Logements mal isolés, factures qui flambent, santé affectée : la précarité énergétique est un mal qui frappe partout en France et qui touche, dans la Nièvre, un foyer sur quatre. Des aides financières et des solutions techniques existent, mais elles restent encore trop méconnues, en raison, souvent, du repli sur soi des ménages concernés. Comment mieux déceler pour mieux accompagner, sortir les familles de l’isolement pour mieux isoler leur logement, tel était le sujet central des 5es Rencontres départementales de la précarité énergétique, organisées à l’Agropôle du Marault par le Conseil départemental, le Syndicat intercommunal d’énergies, d’équipement et d’environnement de la Nièvre (SIEEEN) et l’Agence locale pour l’énergie et le climat.
Élus, travailleurs sociaux, organismes spécialisés dans l’habitat et l’énergie, techniciens, associations caritatives, etc. : les acteurs de la lutte contre le mal-logement étaient rassemblés à l’Agropôle du Marault, le 23 novembre, pour les 5es Rencontres départementales de la précarité énergétique en Nièvre. Avec le sentiment partagé d’une lutte de plus en plus âpre et urgente contre un phénomène qui touche de plus en plus de foyers. Principales responsables, la hausse particulièrement violente des tarifs de l’énergie et l’inflation rongeant le pouvoir d’achat, depuis 2022, ont fait plonger des ménages qui gardaient, jusqu’alors, la tête au-dessus de la ligne de flottaison.
« La situation est grave », a rappelé en ouverture Jean-Paul Fallet, conseiller départemental délégué à l’habitat et à l’économie sociale et solidaire, citant les chiffres effarants du médiateur de l’énergie : « 31 % des consommateurs ont eu des difficultés pour payer leurs factures d’énergie en 2022, contre 18 % en 2020, et les jeunes sont les plus touchés, avec 55 % des 18-34 ans concernés. Et 26 % des Français ont souffert du froid chez eux l’hiver dernier, soit 4 points de plus que l’hiver précédent. » En cause, la difficulté à boucler les fins de mois, mais aussi la mauvaise isolation des logements.

**Données présentées:**
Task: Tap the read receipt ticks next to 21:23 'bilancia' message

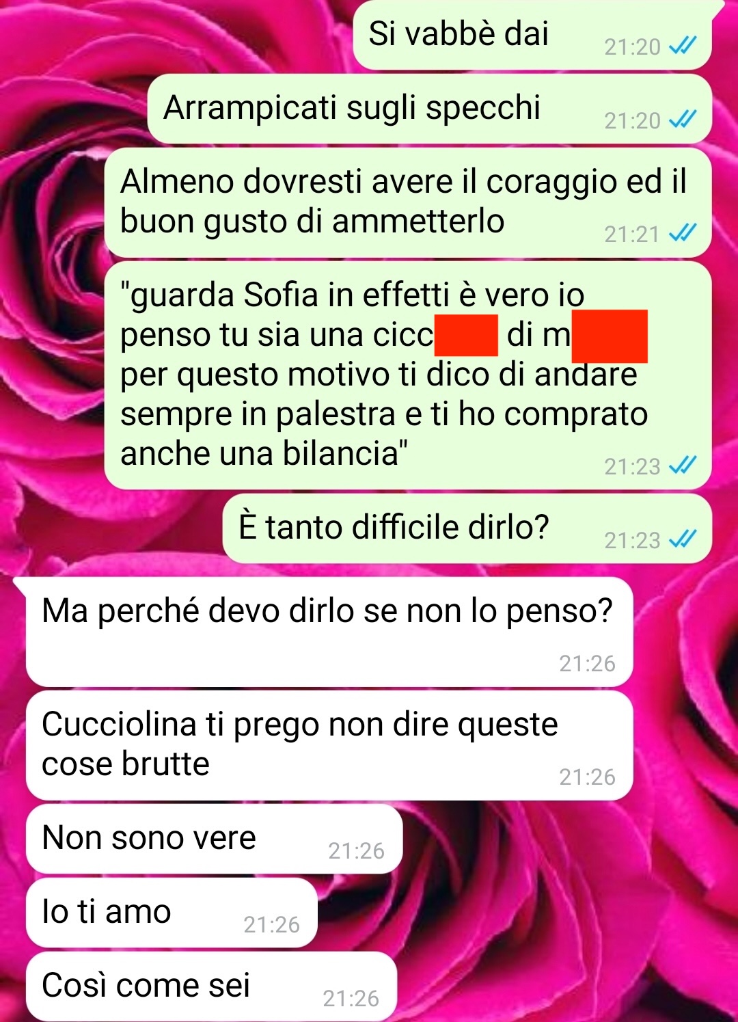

**Travail demandé:**
#1 Indiquez si chacune des affirmations suivantes concorde avec le texte sur la précarité énergétique dans la Nièvre. Répondez par oui ou par non, puis citez textuellement les mots du texte qui permettent de trancher. (a) Les 5es Rencontres départementales de la précarité énergétique se sont tenues le 23 novembre à l’Agropôle du Marault. (b) Selon le médiateur de l’énergie, 18 % des consommateurs ont eu des difficultés pour payer leurs factures d’énergie en 2022. (c) Dans la Nièvre, la précarité énergétique touche un foyer sur trois.
#2 Reprenez le texte sur la précarité énergétique dans la Nièvre là où il s’arrête et poursuivez-le.

**Réponses aux consignes:**
#1
(a) Oui : « rassemblés à l’Agropôle du Marault, le 23 novembre, pour les 5es Rencontres départementales de la précarité énergétique en Nièvre »
(b) Non : « 31 % des consommateurs ont eu des difficultés pour payer leurs factures d’énergie en 2022, contre 18 % en 2020 »
(c) Non : « touche, dans la Nièvre, un foyer sur quatre »

#2
Dans la Nièvre, la précarité énergétique frappe plus durement qu’ailleurs, et touche directement un foyer sur quatre. Un habitat ancien et énergivore, des revenus statistiquement plus modestes que la moyenne nationale, expliquent un ratio dont la raison ne s’accommode pas : « Des dispositifs d’aides, des subventions existent, mais nous savons qu’il est tout aussi important que les personnes dans cette situation soient guidées et accompagnées car souvent il y a cumul avec d’autres difficultés », explique Jean-Paul Fallet.
Depuis une décennie, des actions multiples sont engagées pour contrer ce phénomène repéré de longue date, et évalué tant qualitativement que statistiquement. Mais les difficultés subsistent : des travaux ambitieux à réaliser qui restent complexes à accompagner pour des personnes fragilisées ; les tarifs réglementés du gaz qui s’arrêtent, et a contrario les offres commerciales de certains fournisseurs d’énergie qui endettent encore plus les ménages pauvres.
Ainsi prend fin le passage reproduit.